Comment insuffler émotion et profondeur dans un vide craint ? Un vide qu'on nourrit d'images et d'objets de culte. Une humanité qu'on maquille, qu'on modèle en standards, qu'on cache derrière des ornements divers pour cacher, pour se cacher. Même les masques Covid ont des marques. Et des strass. Nous avons raté tant de virages dans ce pays. Pourtant on avait mieux commencé que les autres. Une vision avant-gardiste exemplaire, une entreprise stratégique Covid on ne peut plus humaine et réussie jusqu'au 20 juin. Puis l'effondrement. Nous avons pris une voie parallèle qui donne l'illusion d'être celle à prendre – non pas que je veuille tracer des lignes pour les gens, chacun marche où il veut, comme il le veut, pour que l'on soit clair – mais les voies parallèles mènent immanquablement vers quelqu'un d'autre que soi. C'est une loi immuable -pour le moment- de la physique. Quand tu marches à côté de toi-même, ne crois pas que c'est toi qui marches. C'est une déformation de trajectoire et d'optique dans un monde déjà si flou que ses contours laissent tomber des comédies humaines si tragiques et si avilissantes.

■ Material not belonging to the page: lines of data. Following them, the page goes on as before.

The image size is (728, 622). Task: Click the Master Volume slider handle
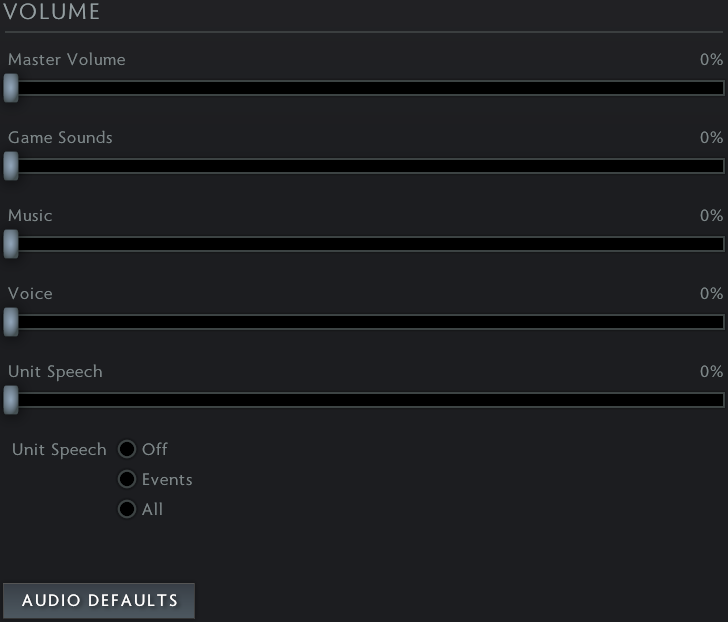point(10,88)
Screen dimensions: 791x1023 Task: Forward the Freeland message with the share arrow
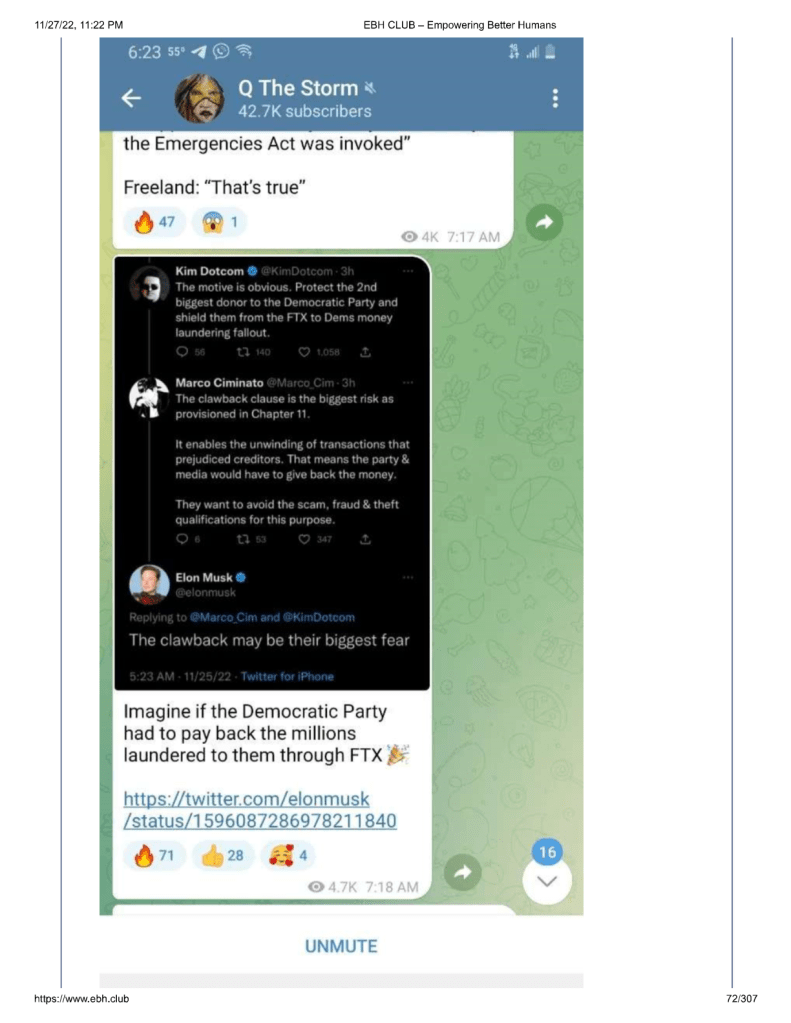544,222
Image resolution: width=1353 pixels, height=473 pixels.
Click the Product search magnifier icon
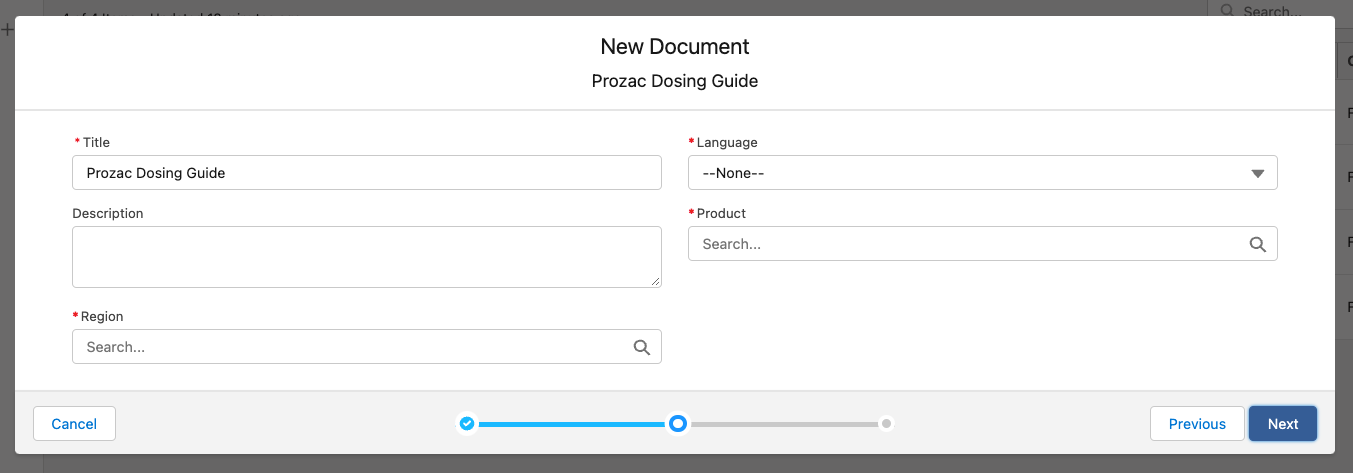[1257, 244]
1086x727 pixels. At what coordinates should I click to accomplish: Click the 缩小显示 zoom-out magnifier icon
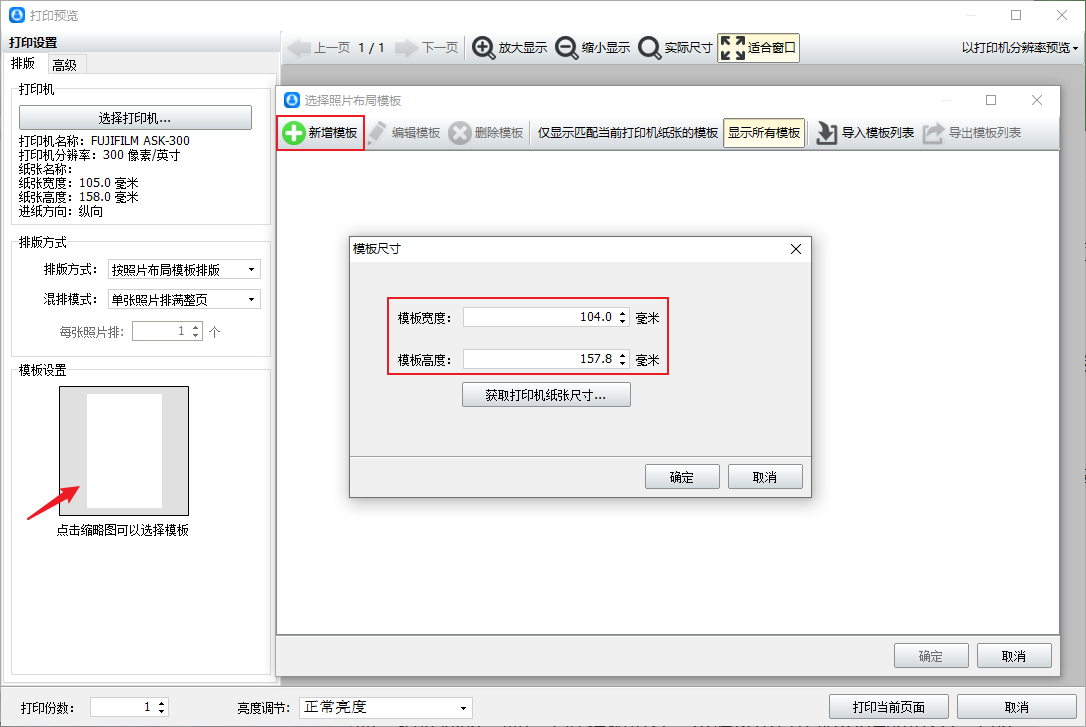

Je précise. La Covid n'est pas pour les autres. Elle est pour tous. Et si vous êtes porteur asymptomatique ou plus solide que d'autres, partout vous serez plus fragile, plus susceptible de tomber malade ou même partir. Donc que faire ? Etre responsable et impliqué connote la maturité. Assumer l'irresponsabilité et fuir la réalité relèveraient d'un individualisme ancré hérité de notre cerveau reptilien peut-être. A ce moment-là laissons la sélection naturelle s'opérer. Restons les plus forts. Les plus travailleurs et bonjour l'esclavage moderne !
Je m'explique. Un autre vieux singe va voir un grand bonhomme, qui a quitté la cité pour une grotte sur une montagne. Il ose lui demander pourquoi avoir tranché dans le vif. Je vous le donne en mille. «J'ai trouvé plus de danger parmi les hommes que parmi les animaux». Amen.